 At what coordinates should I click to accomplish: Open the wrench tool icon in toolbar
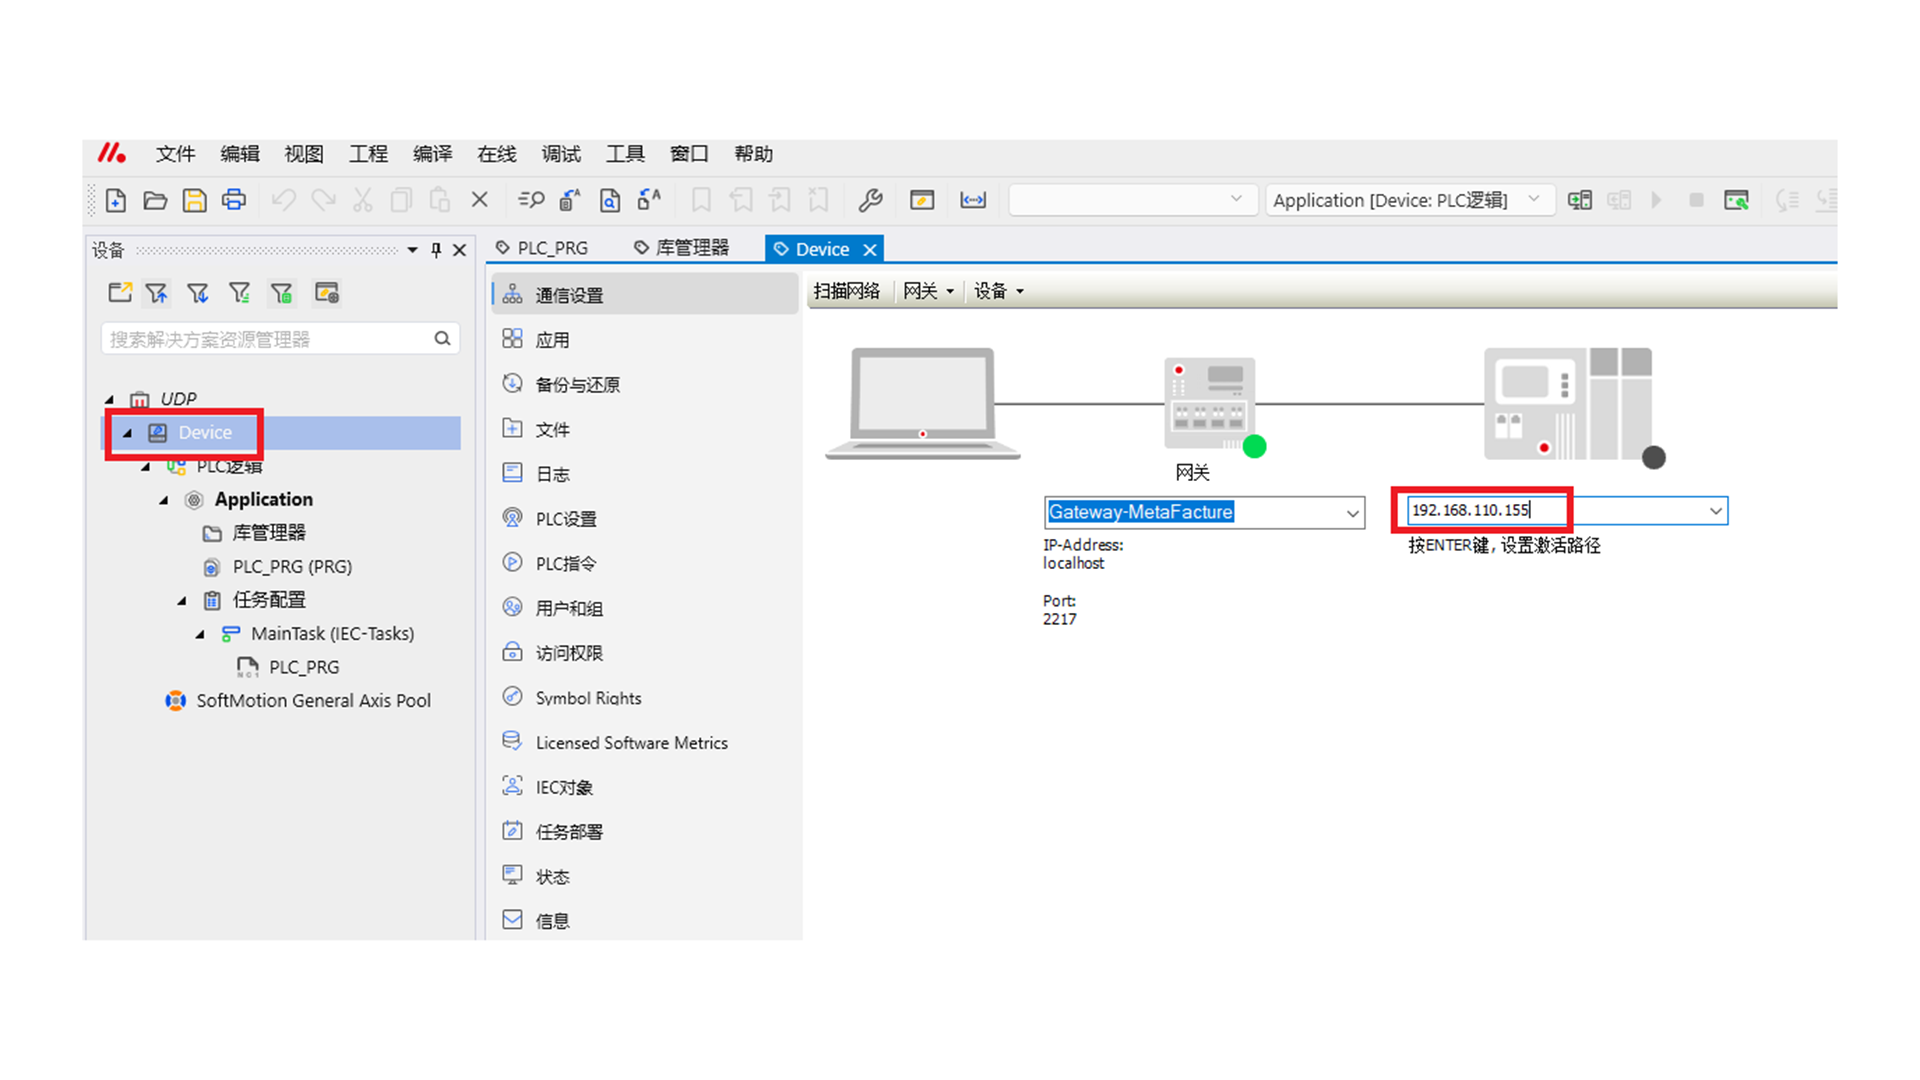point(870,201)
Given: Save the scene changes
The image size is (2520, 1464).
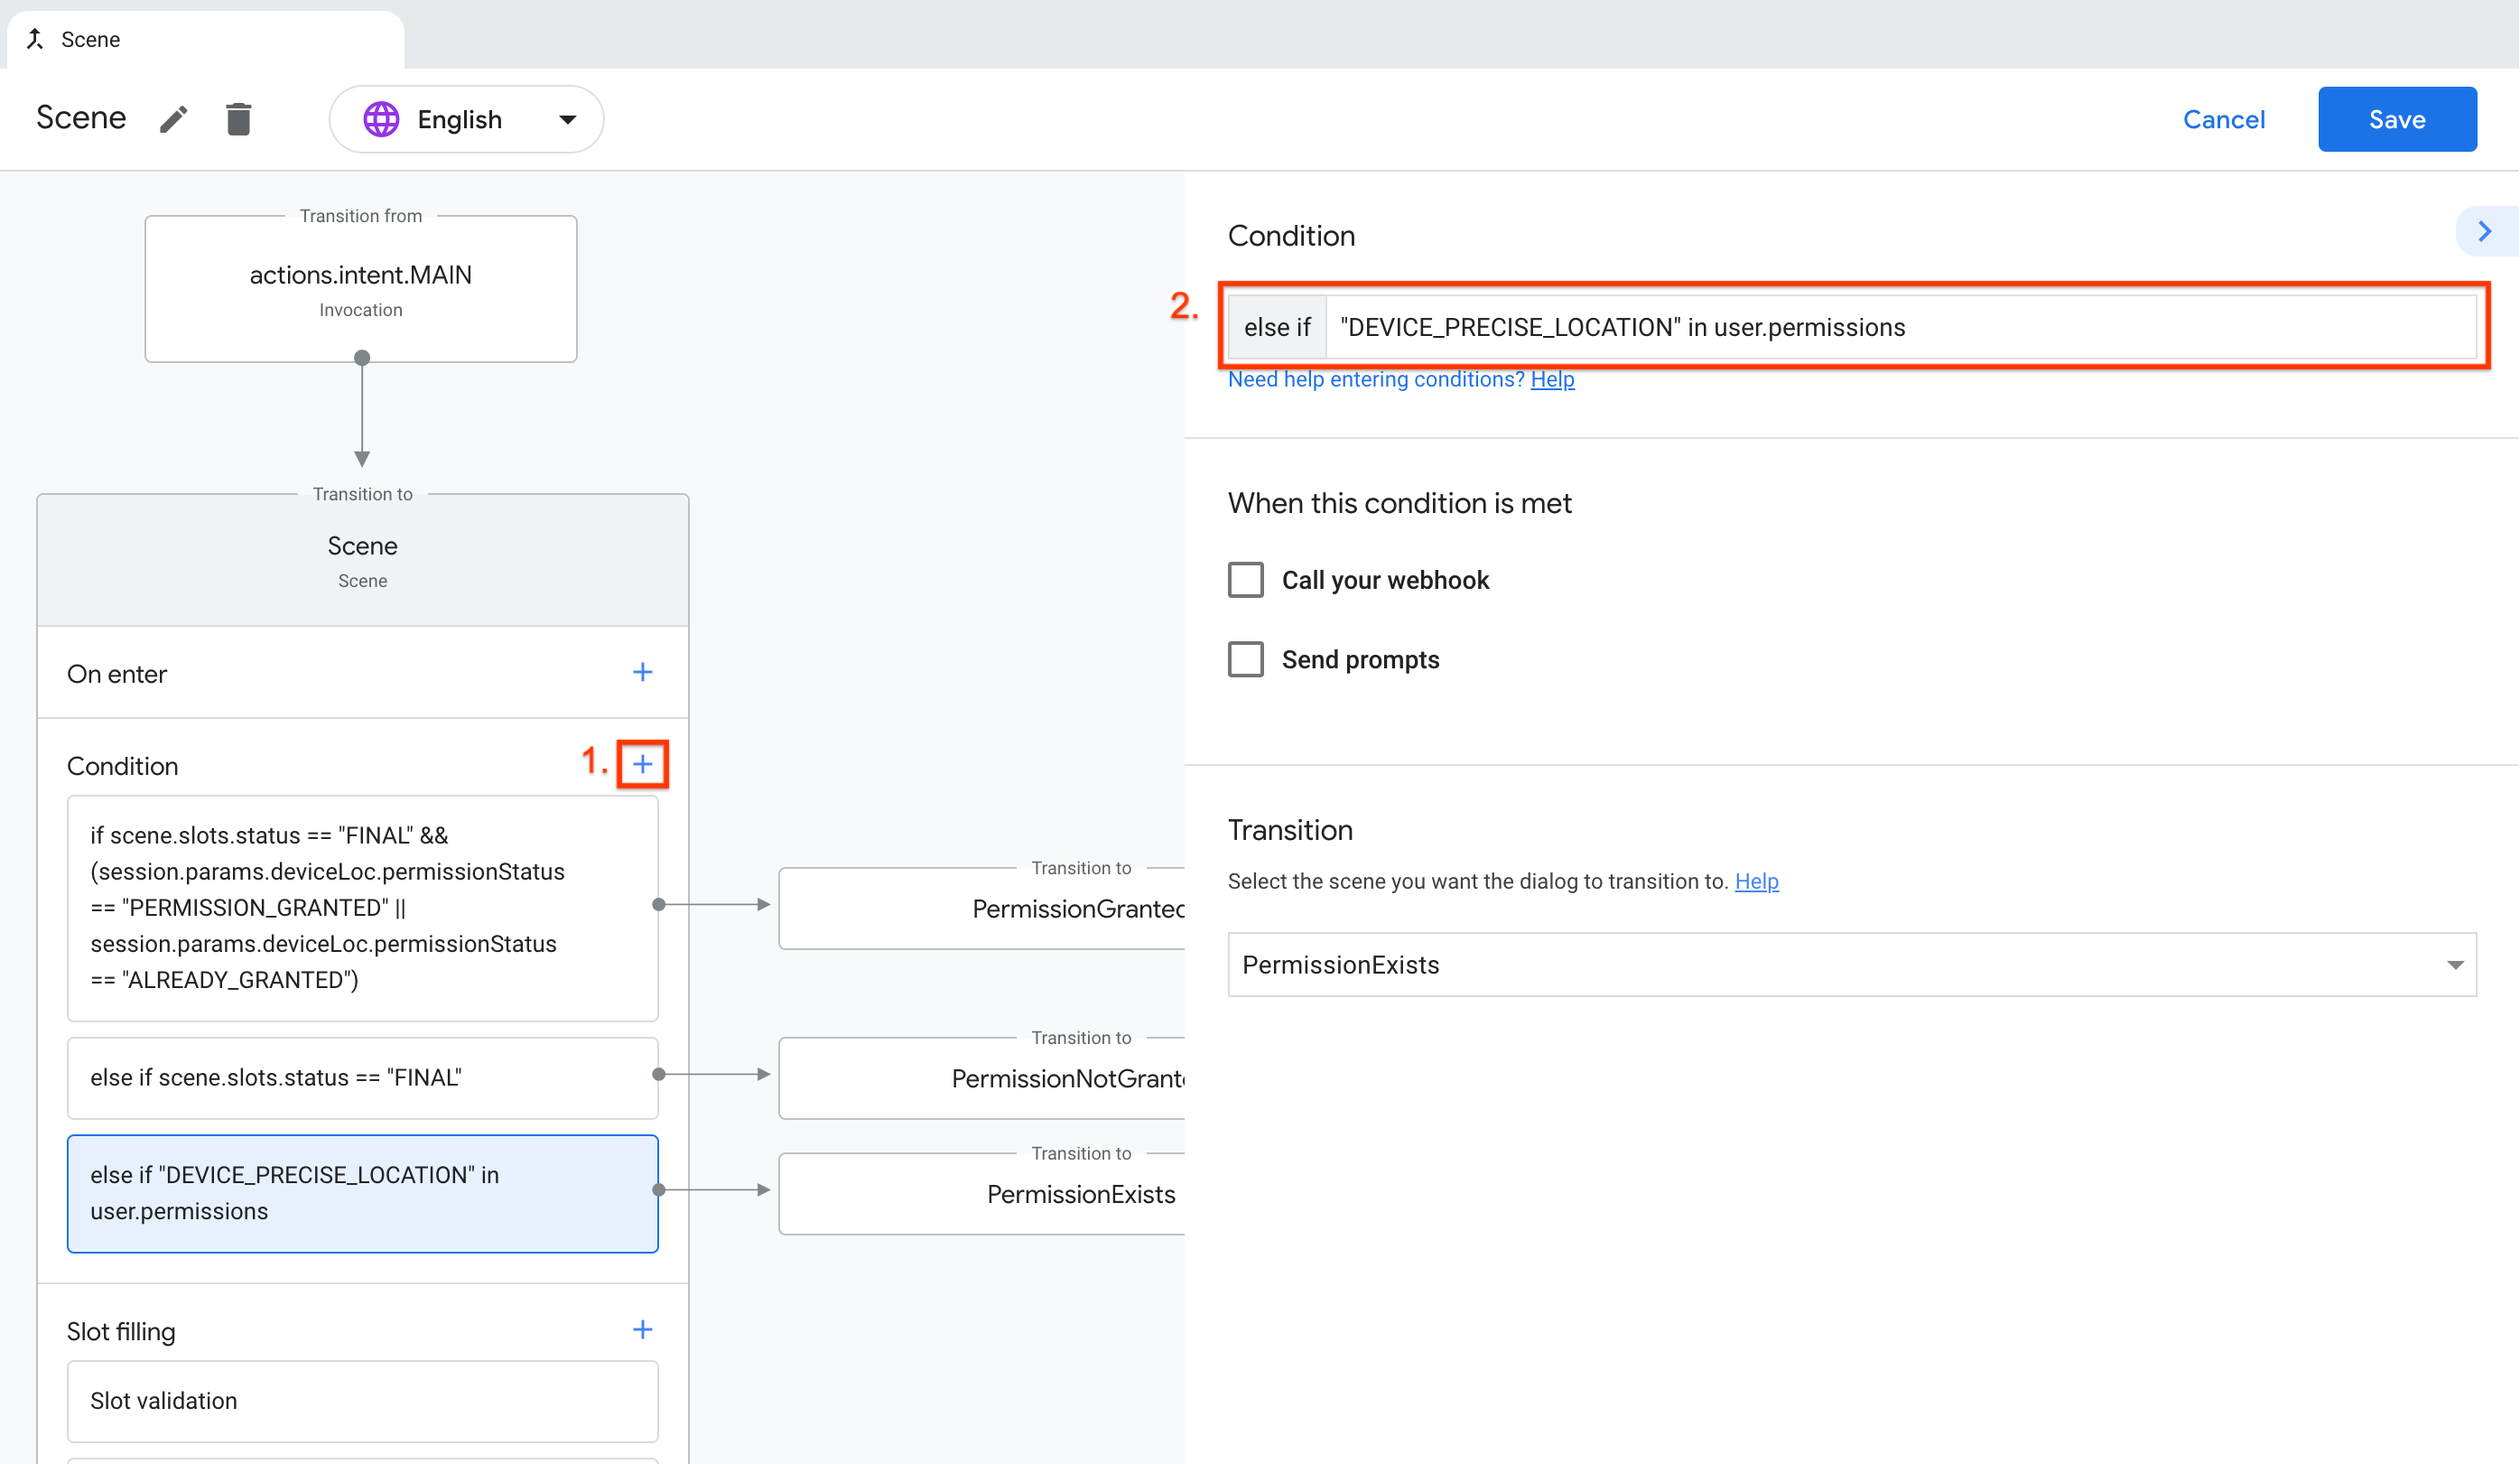Looking at the screenshot, I should (2396, 119).
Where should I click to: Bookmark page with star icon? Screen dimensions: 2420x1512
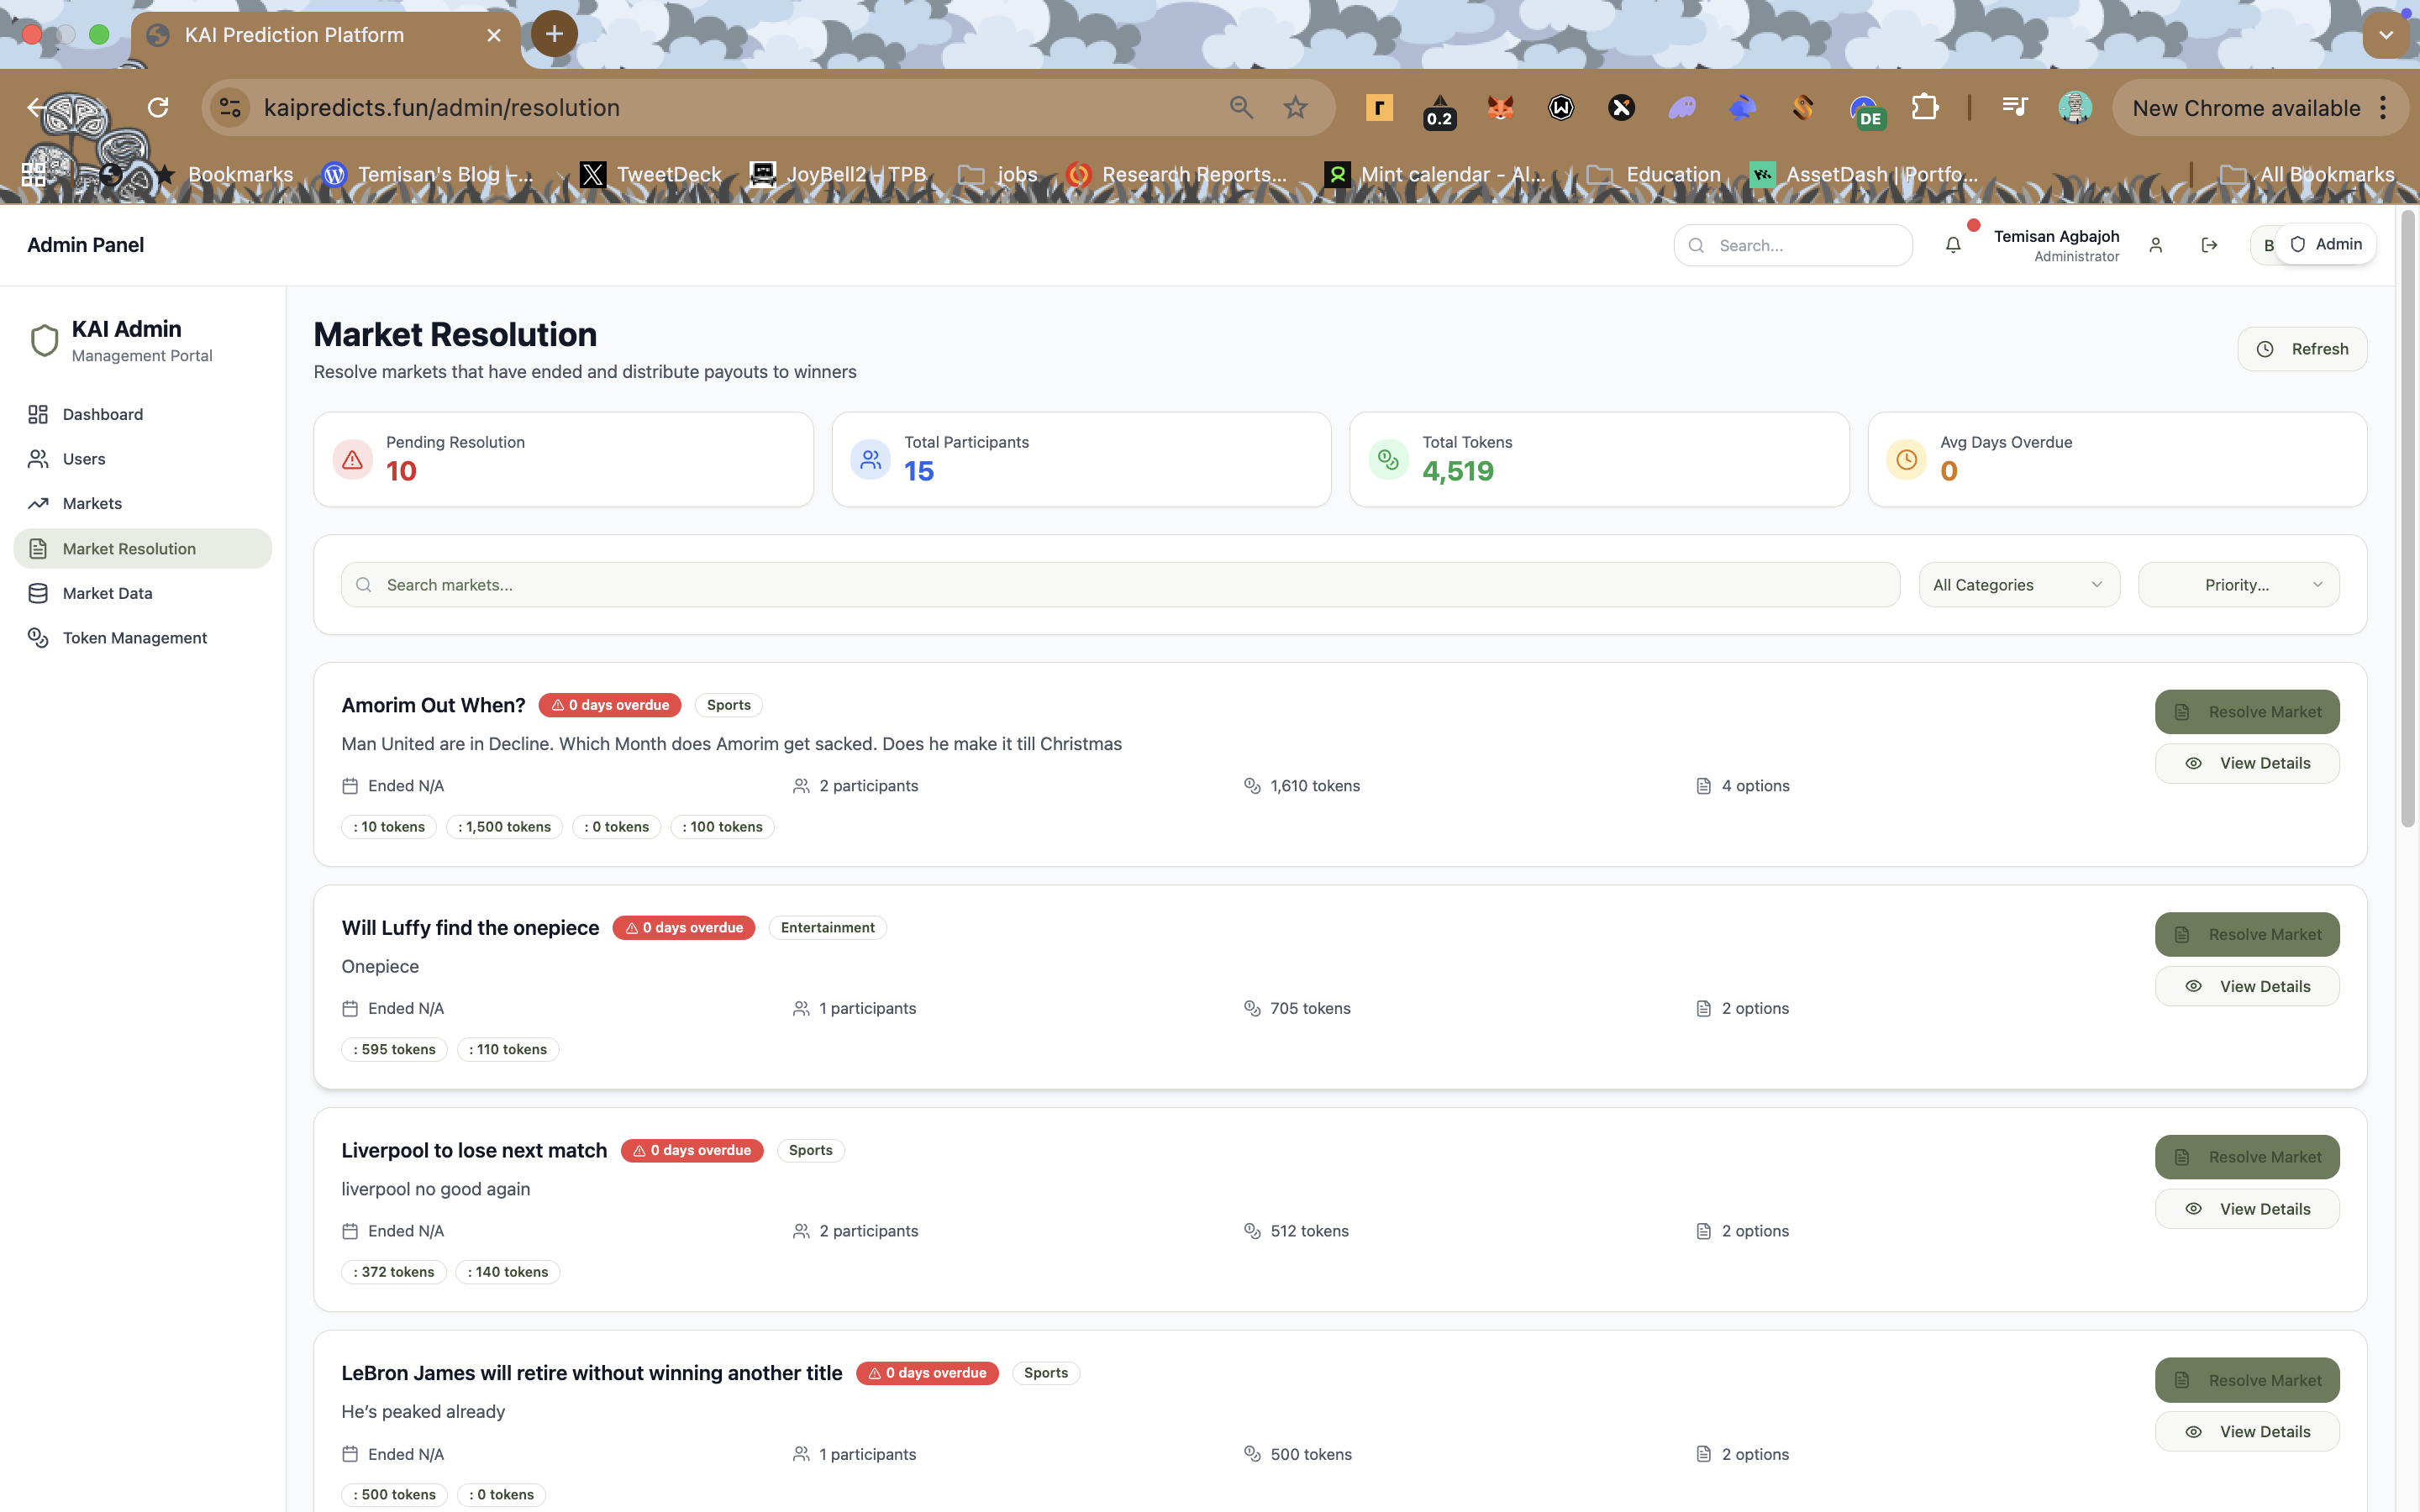pyautogui.click(x=1295, y=108)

####

# EXERCISE AIM:
Print the material above verbatim, no images.

# ANSWER TO THIS TASK:
 At what coordinates should I click to accomplish: Open the wrench tool icon in toolbar
point(870,201)
Given: Save the scene changes
The image size is (2520, 1464).
Looking at the screenshot, I should (2396, 119).
Where should I click to: Bookmark page with star icon? Screen dimensions: 2420x1512
pyautogui.click(x=1295, y=108)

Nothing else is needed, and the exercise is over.